The central conceit of Grey Mask is that a young man returns from being Away (never you mind why…) and discovers a horribly masked man running a conspiracy of criminals from his long-empty ancestral home. He really ought to jump up, run out, and notify the police, but he recognizes one of the people coming to report to the criminal mastermind: his former betrothed, who jilted him at the altar. Still carrying a torch, he attempts to discover if she had really gone bad, or had been tricked into something.

It’s so trite and over-the-top, especially to modern eyes. However, it was written in 1928. The public was feasting on mysteries, conspiracies, the weird and twisted. DH Lawrence would publish Lady Chatterley’s Lover in this year. Agatha Christie’s Blue Train, Dorothy Sayer’s Unpleasantness at the Bellona Club and her Lord Peter Views the Body would come out. It interested me to look at this list of popular books published that year, almost a hundred years ago now, and note how many of them I have either read, or at least heard of. Improbable conceits? Skylark of Space came out in 1928. How much more improbable might that have seemed to the readers then versus that masked conspiracy  to me, now? I don’t think that three Hardy Boys mysteries coming out in that year lent itself to the conceit of Grey Mask (or the other books of that year) but they do show, I suspect, the accepted, comfortable, and popular themes of adult books writ into books for the young to consume and be molded by.

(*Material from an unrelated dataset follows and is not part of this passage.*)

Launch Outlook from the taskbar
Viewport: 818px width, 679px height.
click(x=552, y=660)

The other part of Grey Mask that ought to have kicked me right out of the story is that so much of it relies on wild coincidences. The heroine happens to be at the right place at the right time – in a vast, bustling city – to rescue a pivotal plot character. And then there is a wildly improbable coincidental relationship between those two – foreshadowed so heavily as to be immediately transparent – that plays into some of the necessary (is it? Is it always necessary to have the heroine dripping with fears?) drama that plays out in preventing our two lovebirds from being together.

And yet… and yet even though I could have guessed some of it from the beginning, and the ending was awfully contrived, I still read it, enjoyed it, and am happily munching my little bookworm self through all the Miss Silver series (there’s 30-odd of them) to the mild dismay of my First Reader (we share a Kindle account, as it’s easier for me to keep him in reading material this way) as he has to ignore them. He’s read one or two but they are decidedly not his cup of tea. I come for the characters, he pays more attention to the holes in the plot and the conceit that is so contrived it resembles a rococo sitting room.

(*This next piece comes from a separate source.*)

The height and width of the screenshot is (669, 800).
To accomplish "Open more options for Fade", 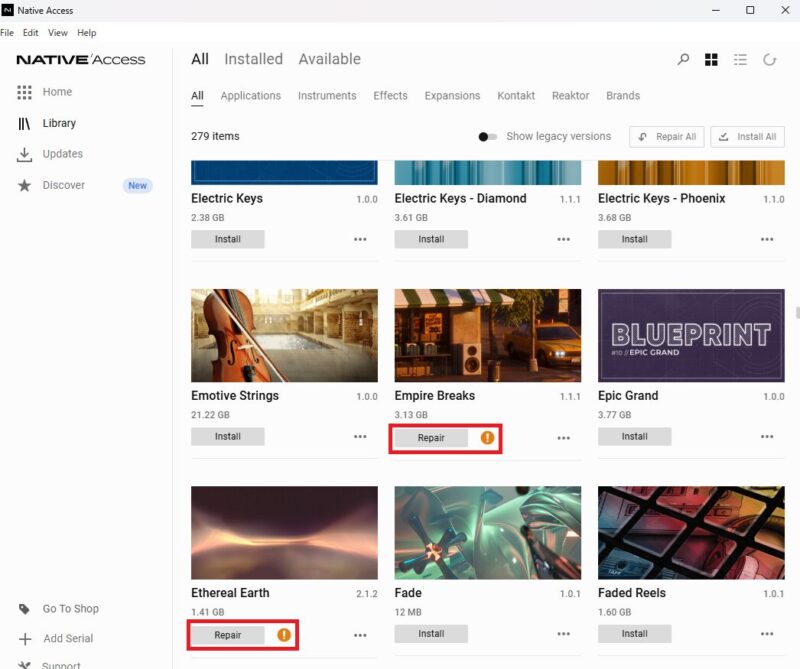I will 564,635.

Header image is from Pixabay, by Dozemode. 

20 thoughts on “The Central Conceit

  1. First thought – I’ve been to that church. Second thought – oh my gosh, the parquet work in that floor and in the next room!

    Ahem. Sorry. Woodworker’s daughter and occasional assistant. Where were we? It’s fascinating how different time periods preferred, and encouraged, different sorts of conceits in popular books. I remember skimming the start of one of my grandmother’s stacks of mystery/romances, and it began with a Vegas showgirl mending her costume. She dozed off, there was a fire, she got out, but she had no job. So she was forced to accept an offer to help care for [brooding protagonist’s] ageing relative in an isolated manse [not quite in the bleak moors but close], and . . . The next one in the stack – similar. And so on. They were all from the late 1970s.

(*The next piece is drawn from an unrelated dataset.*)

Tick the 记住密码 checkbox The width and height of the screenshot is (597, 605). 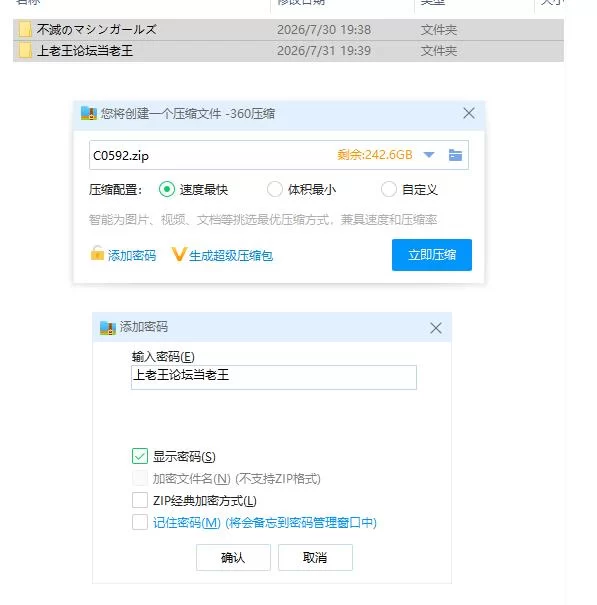coord(140,522)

    1. Gothics seem to have been – and still are – a perennial conceit in romances. I know I posted about that recently.

      And you’ve been to that church? Nifty! it’s amazing, but so, so busy. And the details in the sitting room are great, but there are a lot of them (also, those chairs do not look comfortable).

  2. “However, it was written in 1928. The public was feasting on mysteries, conspiracies, the weird and twisted.”

    Edgar Wallace built his whole career on them. Now there’s a once-popular author who’s fallen into relative obscurity.

    1. Or E.E. Smith, for that matter… not many modern SF fans have even heard of him, much less read “Skylark of Space” or “Spacehounds of IPC.”

      1. I have, as an adult, because they were in public domain and I was consuming all the free books I could get my hands on – the library wasn’t an option. Led to some interesting discoveries you couldn’t get in libraries. Ebooks revived a whole bunch of the oldies.

        1. If you read the public domain version of Skylark of Space, you really should go back and reread a better version.

          There were three versions generally available. The first was the 1928 Amazing Stories version, which has Lee Hawkins Garby as a co-author. That version is public domain, and is the text that Project Gutenberg used, and is often reprinted (sometimes without the Garby name), since it’s PD.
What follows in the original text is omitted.